▶ Directions for this task
Please repeat nothing except the lines from the one containing "Where should I click to: Click" through the end of the records, exactly and without pictures.

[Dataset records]

=== Begin Enclosure ===

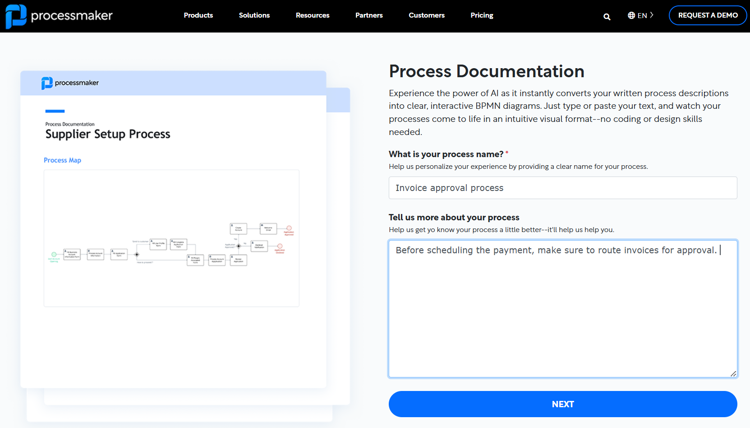
Task: Focus the process name input field
Action: 563,188
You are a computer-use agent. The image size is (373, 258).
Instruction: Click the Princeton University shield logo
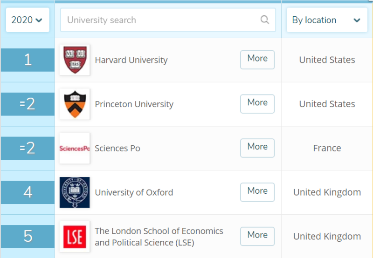75,104
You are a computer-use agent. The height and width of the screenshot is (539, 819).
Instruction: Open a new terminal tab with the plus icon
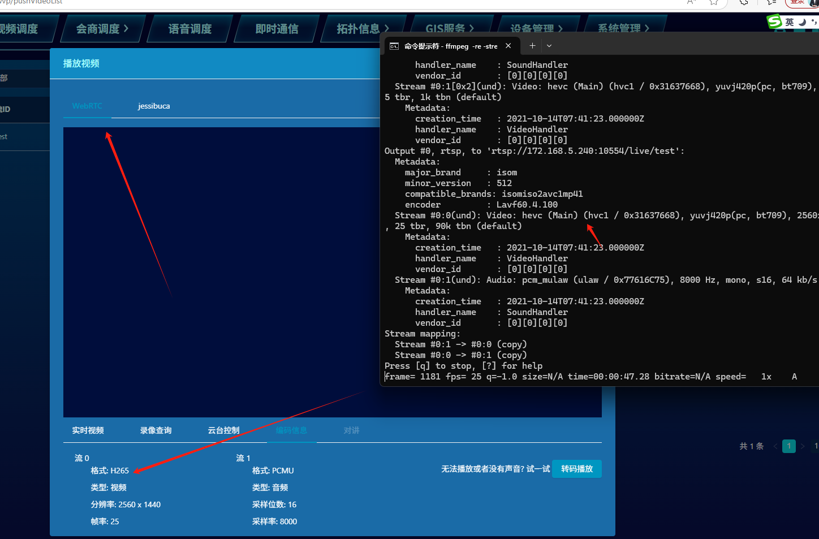(x=532, y=46)
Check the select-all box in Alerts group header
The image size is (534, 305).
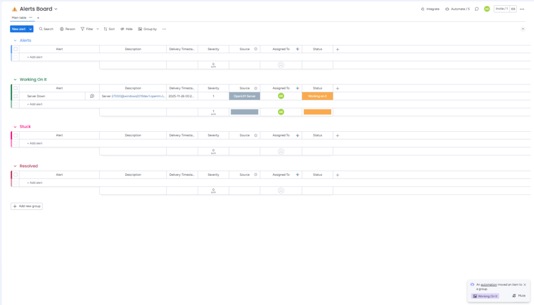pos(16,49)
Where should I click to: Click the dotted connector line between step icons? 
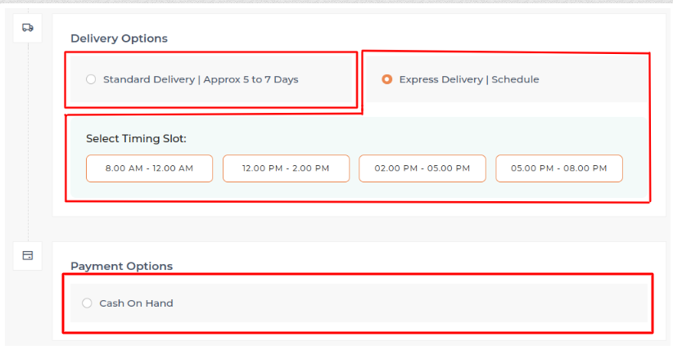tap(28, 139)
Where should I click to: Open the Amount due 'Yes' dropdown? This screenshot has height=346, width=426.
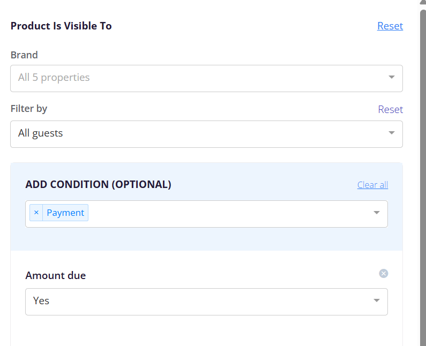[206, 302]
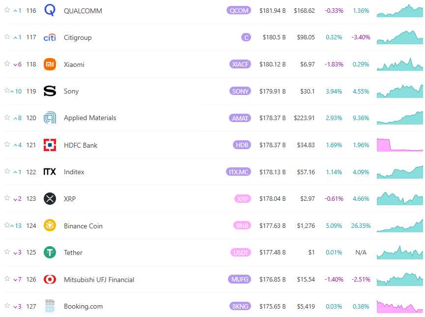Click the Citigroup logo icon
The height and width of the screenshot is (317, 425).
tap(50, 37)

=== End Enclosure ===

▶ Answer to this exercise
Where should I click to: Click the dotted connector line between step icons? 
tap(28, 139)
Where should I click to: Open the Amount due 'Yes' dropdown? This screenshot has height=346, width=426.
[206, 302]
Click the Citigroup logo icon
The height and width of the screenshot is (317, 425).
tap(50, 37)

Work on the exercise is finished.